Biascicava, mi ha detto ‘Le ho sparato’ L’ho convinto io a venire dai carabinieri, lui voleva ammazzarsi. Ma io sapevo che non lo avrebbe mai fatto. A quel punto ho fatto quello che avrebbero fatto tutti: gli ho detto di andare dai carabinieri, che tutto si sarebbe risolto, che tanto lo avrebbero preso e che sarei andata a trovarlo con nostra figlia, anche se non lo pensavo. Non so nemmeno come ho fatto a convincerlo, ma ci sono riuscita.
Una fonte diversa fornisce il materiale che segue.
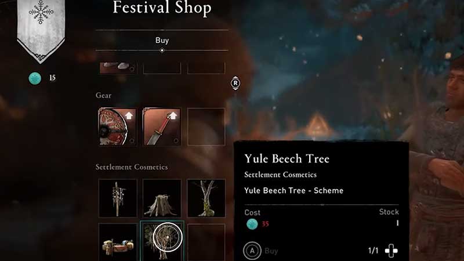Click the empty third gear slot
Screen dimensions: 464x261
[x=206, y=126]
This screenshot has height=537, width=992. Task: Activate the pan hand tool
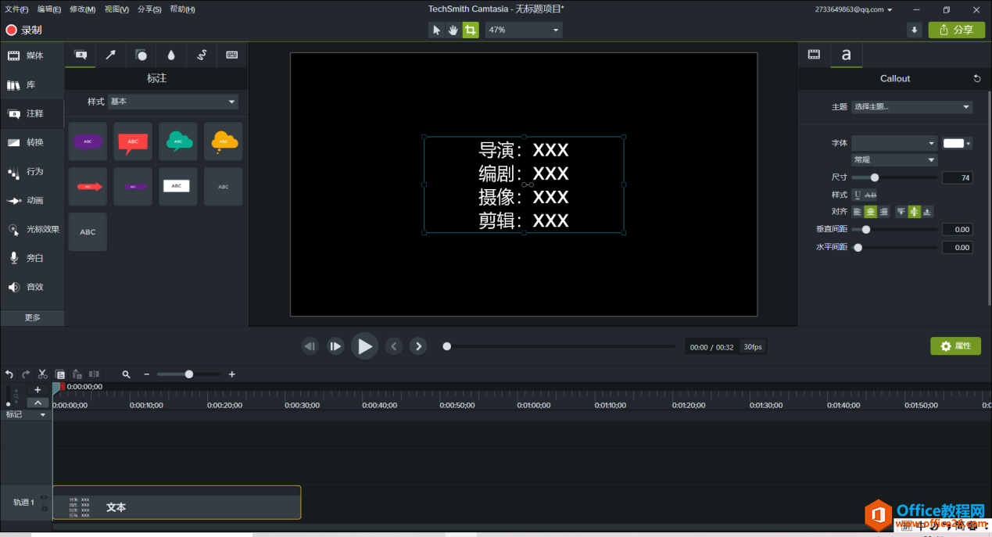[453, 30]
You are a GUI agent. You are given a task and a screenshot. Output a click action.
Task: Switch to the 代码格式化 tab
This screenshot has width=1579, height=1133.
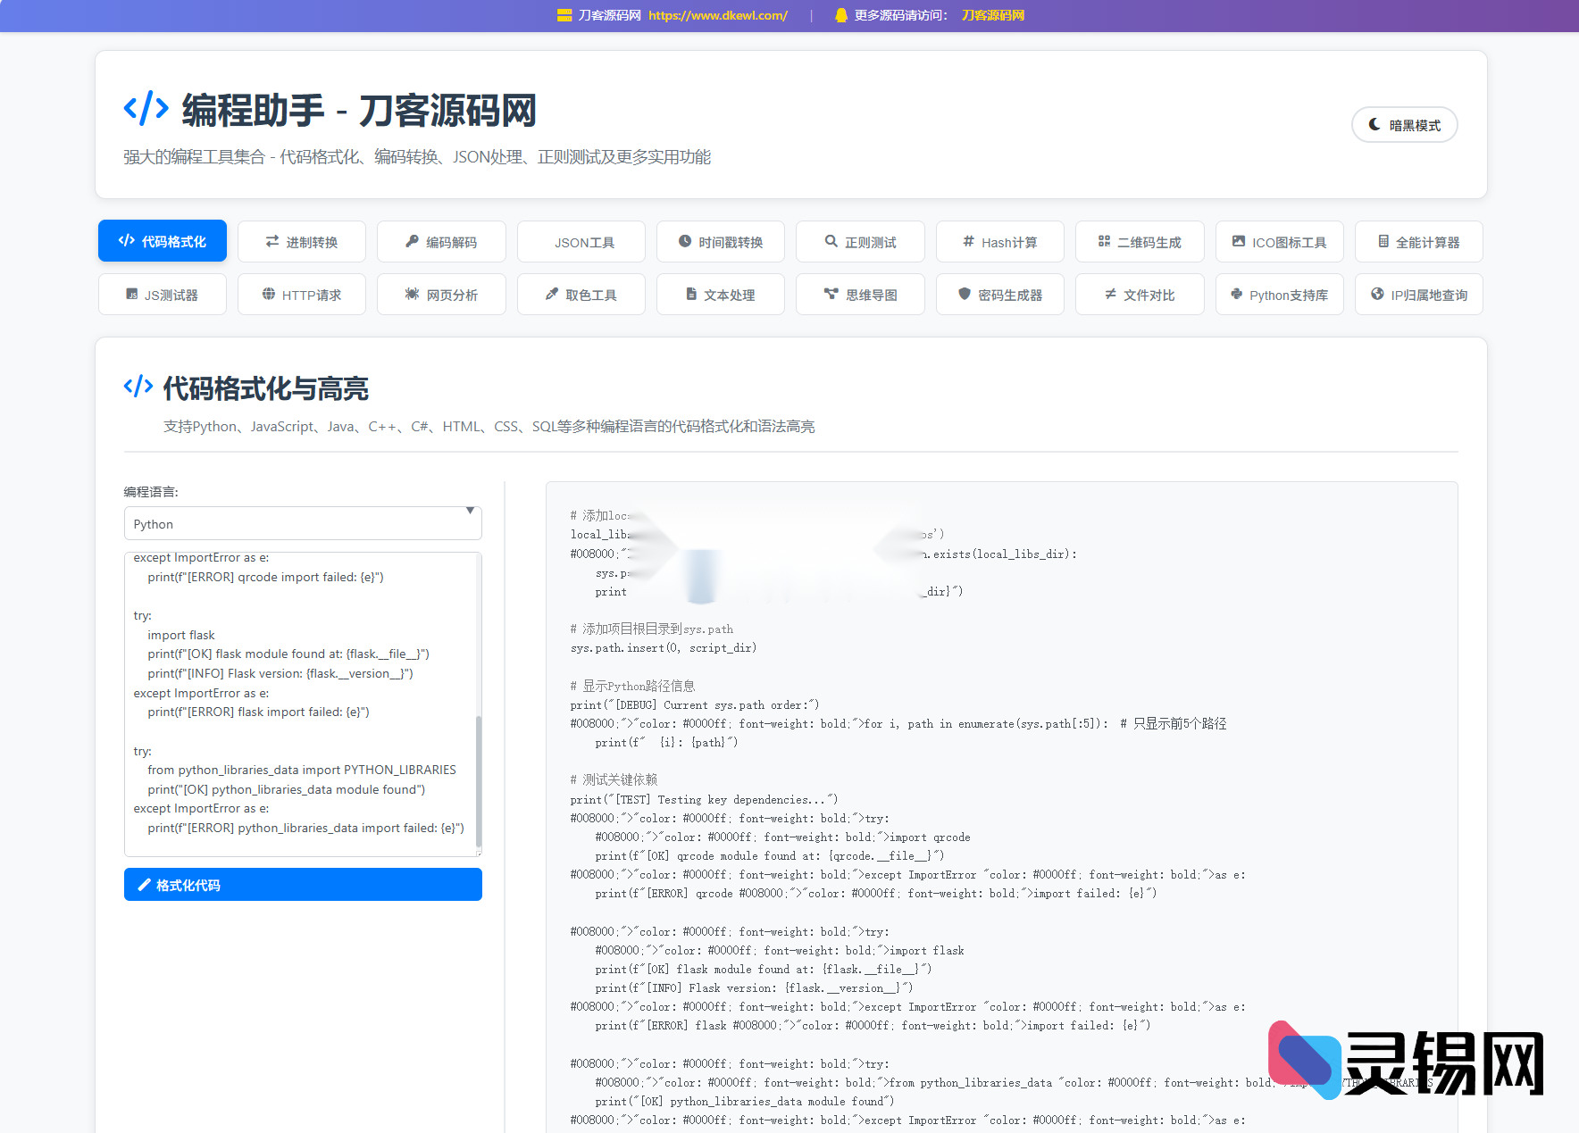(162, 240)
L’ho tenuto al telefono per tutto il tempo, fino a quando non è arrivato dai carabinieri e mi ha chiesto ‘Che ci faccio col fucile?’. Voleva portarselo dietro. Gli ho detto di lasciarlo in macchina e ho attaccato solo quando mi ha passato un carabiniere e ho capito che ce l’avevo fatta. Mi tremavano le gambe – ha aggiunto la donna – Potevo esserci io lì, ho pensato. Forse la famiglia di lei aveva sottovalutato il suo passato.

L’ex compagna spiega: “Avevamo pessimi rapporti, lo denunciai per maltrattamenti quando nostra figlia andava alle elementari, mi picchiava e lo feci arrestare. Poi però, dopo un paio di mesi in carcere, aveva fatto dei percorsi”.

“Roma si stringe al dolore della sua famiglia e abbraccia con amore suo figlio – sono le parole del sindaco, Roberto Gualtieri, rivolte soprattutto al bambino, rimasto orfano di madre –  Quello di oggi è lìennesimo intollerabile femminicidio che avviene nel nostro Paese, al quale le istituzioni devono reagire in maniera compatta, a partire dall’educazione al rispetto, al dialogo e alla parità di genere. Gli episodi di violenza nei confronti delle donne e i femminicidi non sono solo gesti isolati compiuti da folli, ma anche atti barbari figli di un fenomeno culturale da combattere senza quartiere con educazione e cultura per far accettare l’indipendenza e la libertà delle donne”.